Jun 23, 2002
I have posted questions here before and have always derived strength and hope from the answers I have received. Yesterday I received some rather devastating news. I was diagnosed in Sept of 2000. Since that time my viral loads have hovered in the area of between 8k and 1k, with the highest blip being 24k during a viral infection. My tcells have averaged between 350 and 580 with the percentages steady at 30. My last viral load test in Sept of 2001, was 1100. The last few labs that have been run have been screwed up by the local lab, who lost blood vials, neglected to spin them, etc. This last reading absolutely horrified me. My tcells were 484 with a percentage/ratio of 28 and a viral load of 62000. I have been inconsolable. I thought I had things under control. I just took my dream job as a personnel director of a county gov't agency. Just bought a brand new car. Is this a turning point? Is the virus rebelling against my defenses? Are meds in the near future? I had hoped to defer as long as possible. I am so terrified that I can't concentrate. Please give me your evaluation. I live in a rural area and dropped my I.D. Specialist for unprofessional and unethical behavior. I have to now wait three months for an appointment with HIV Specialist 45 miles away. I don't think I can wait that long for any advice. I would appreciate whatever insight you can offer. Thank you for all that you do. You and this website are a godsend.
Response from Dr. Young
Thanks for your question and comments.
Firstly, I don't think that it is reasonable at all to wait three months to do something about a viral load of 62000 following previous suppression. Delayed intervention could place you at risk for developing high levels of drug resistance, and most importantly the development of cross resistance to other drugs that you have never taken (indeed, the very drugs that you might be counting on using for your second line therapy).

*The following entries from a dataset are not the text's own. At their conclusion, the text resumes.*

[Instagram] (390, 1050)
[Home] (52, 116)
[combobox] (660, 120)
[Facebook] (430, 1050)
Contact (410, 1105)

I'd assert strongly that you need to have at least repeat viral load testing (to confirm that you are having increased viral loads), consider strongly obtaining a drug susceptibility test (genotype or phenotype-- I usually use the former in this case). Once that data is available, making some sort of adjustment to the therapy is highly recommended.
Changing therapy has many options, from stopping therapy, intensification (adding one or more drugs), or complete switching. Which approach is best for you would depend a lot on what options are available and what type of drug resistance pattern that your virus has (hence the importance of knowing your lab tests).
As for your long-term prognosis; I don't think that the future is gloomy, but will definately require some introspection to figure out why you've had a treatment failure (?missed doses, wrong medications, dietary issues with certain drugs, for example). Second line therapies can have performance that is as good as first line therapies, if constructed appropriately and adhered to well. I'd try to advise you that there is no need to be terrified, rather, I'd work to be proactive in getting the relevant data and asking your doctor to get appropriate, timely counsel (if that doesn't happen, feel free to write us back-- maybe we can help through the net). Either way, three months is too long to intervene.